Imagining the group of artists and their practices as a dialect, they speak a sensory language, an established tone of voice. But what will eventuate is hard to predict. It all fills the third space: vulnerability, with as much time and room as it needs. New voices seep into the gaps, overcome the barriers, strengthen the connections.

Clo: When we started working together, the ideas around hierarchy and power had to be unpacked. Because when you pair a white curator with a black curator, you have to be quite explicit about what that means for both people. I remember, early into this project, we had to meet someone at the MCA café. I didn’t know Anna well at this point, I was still sussing her out. The woman was asking questions about Aboriginal art and Anna was very much sitting back and going, ‘Well, I don’t have any of those answers, but this is where I sit with this’. Not backing off, still engaging in the conversation but just acknowledging it wasn’t her space. And I loved that, because immediately I knew she was alright. A non-Indigenous person should be able to step into this space, instead of saying ‘It’s too hard. I don’t want to deal with it’. Some people shy away from working in these ways because there’s fear.

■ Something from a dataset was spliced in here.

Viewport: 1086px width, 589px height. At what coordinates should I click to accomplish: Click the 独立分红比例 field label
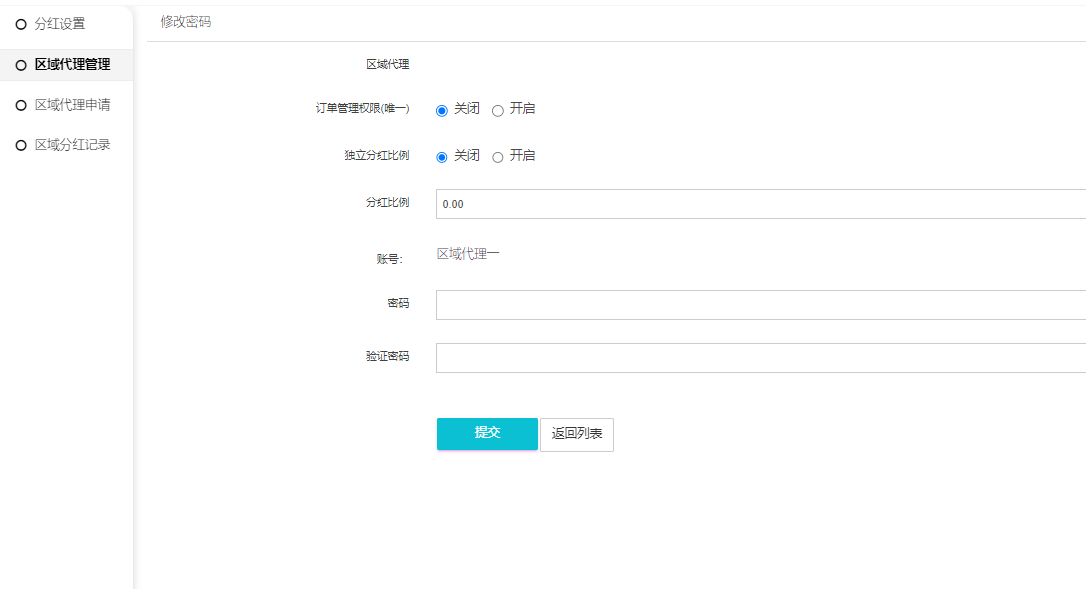[376, 155]
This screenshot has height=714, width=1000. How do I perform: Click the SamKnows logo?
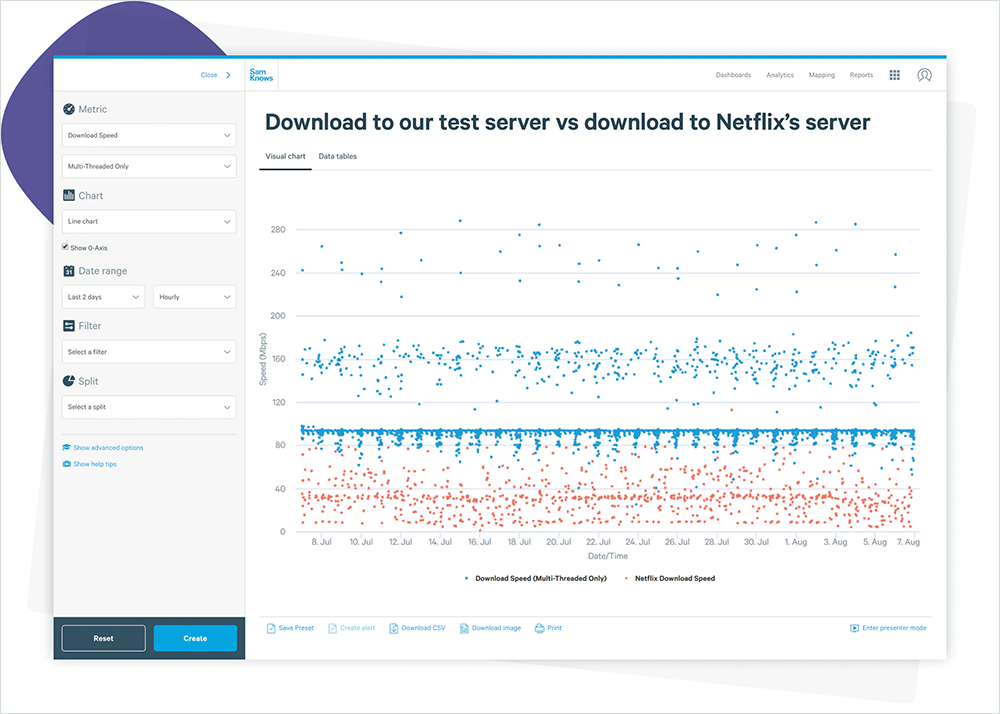259,75
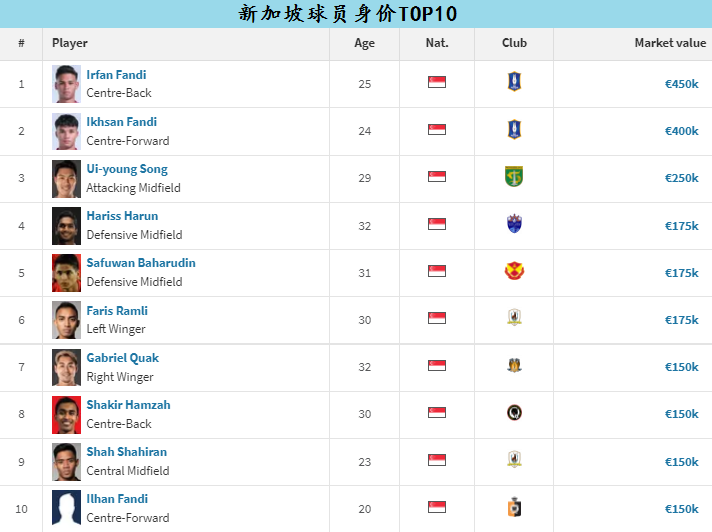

Anna: They’re afraid, absolutely.

Clo: Because they’re afraid that the things that might come out will make them feel bad about themselves. What I’ve asked Anna to do without being explicit about it, and this is the issue of power, is to meet me in the middle, to go ‘Okay, this is not on. It’s normally always on white Australians’ terms’. She was fearless about it and met me in the fucking middle. Anna was prepared to pull off the layers.

Echoing the practice of her friend and artist Richard Bell, Clo also said during the interview that she was ‘interested in approaching things that are challenging or political, or that promote a particular activist edge’. She explained: ‘I think of myself as an activist first and a curator second’. Combined with Anna’s openness to experimentation, the result is an environment of trust wherein all artists are able to create work in an authentic, autonomous way. For those Aboriginal or Torres Strait Islander artists in The National 2019, or the artists from migrant or non-white backgrounds, here they may also feel safe to challenge dominant paradigms, to bring them down from within.

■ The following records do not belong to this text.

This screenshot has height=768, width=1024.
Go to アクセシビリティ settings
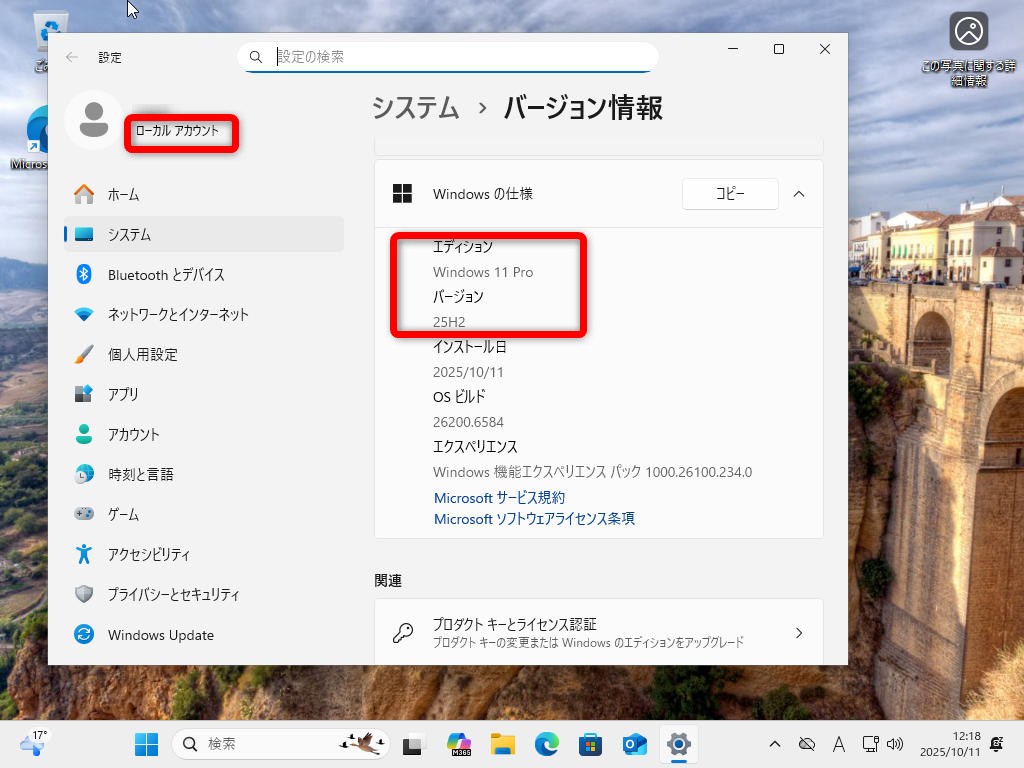tap(148, 554)
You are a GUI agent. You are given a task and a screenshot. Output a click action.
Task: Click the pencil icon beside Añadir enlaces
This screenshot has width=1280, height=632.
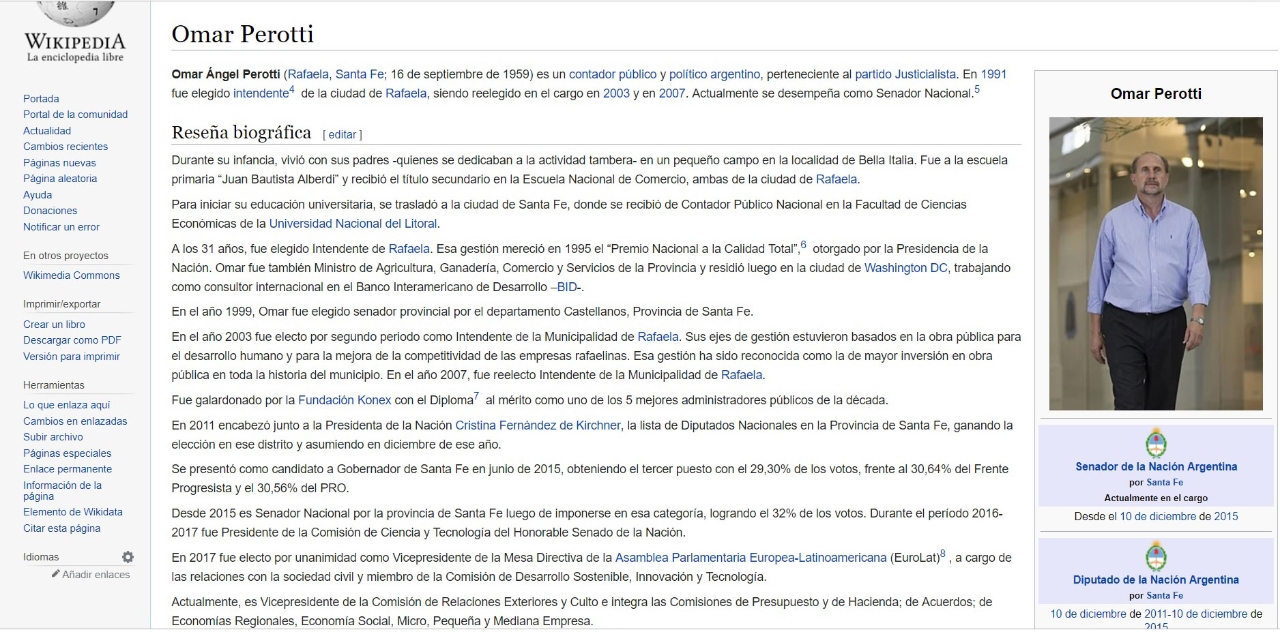[56, 574]
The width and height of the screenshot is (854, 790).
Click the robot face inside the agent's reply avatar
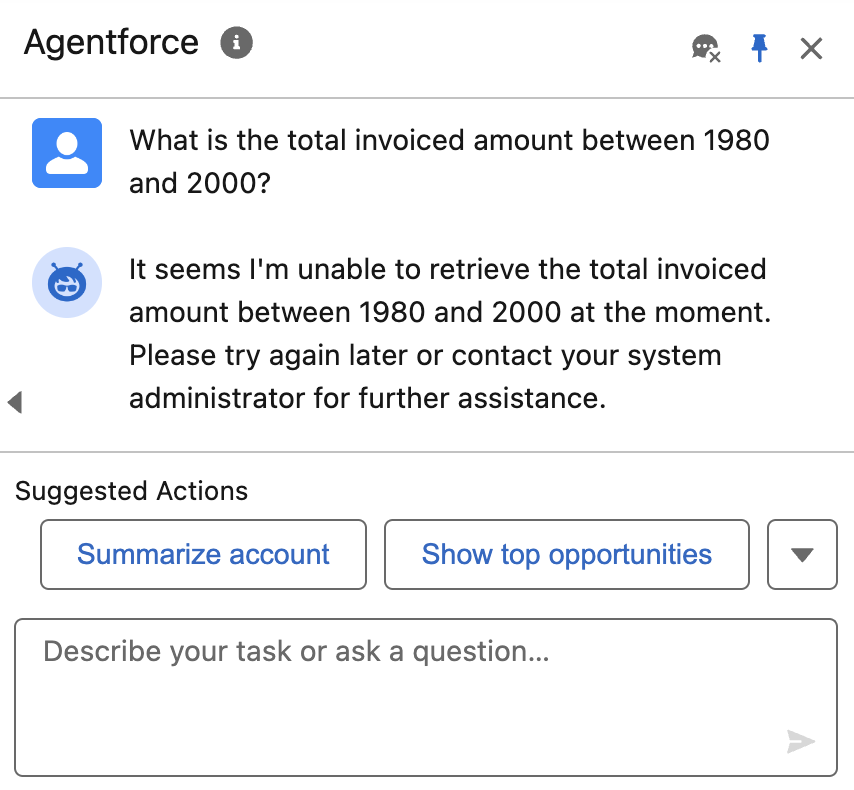coord(66,283)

The rollcall of the MCA exhibition exemplifies this. Artists’ responses to museological institutions are made visible in performance and interventions by the Adelaide-based Unbound Collective, with their investigations into the archive and subsumed voices of Indigenous peoples, and in the subversive paintings of Mumu Mike Williams, whose practice repurposes colonial objects into banners, reaffirming ongoing custodianship of Country and the history and tensions of landownership.

In this equitable environment, each artist goes beyond the surface level. By pulling back layers, complexity develops across the gallery: interiors of masculinity, as explored by Teo Treloar’s drawings; Julia Robinson’s evocations of female ritual and fecundity through delicate sculptures; video assertions of Asian-Australian identity by Eugenia Lim; and interrogations of intergenerational migrant stories through installations by both Abdul-Rahman Abdullah and James Nguyen.

Approaching this piece, I imagined The National 2019 at the MCA as a selection of artists responding overtly to the thematic of ‘what Australia means’. I was surprised, instead, to be drawn into the collaborative process of the two curators, through which highly considered, political work has occurred to create a ‘third space’. The way is clear for the artists to speak.

that space over there 
will allow us to take off the robes 
and stitch a new robe  
to wear and heal together 

– Charmaine Papertalk-Green, from ‘Third Space’ (2)

Footnotes

(1) The edited extracts reproduced here are based on an interview between Clothilde Bullen, Anna Davis and the author, 12 August 2018.

(2) See Charmaine Papertalk-Green & John Kinsella, False Claims of Colonial Thieves, Magabala Books, Broome, WA, 2018, pp.100–101.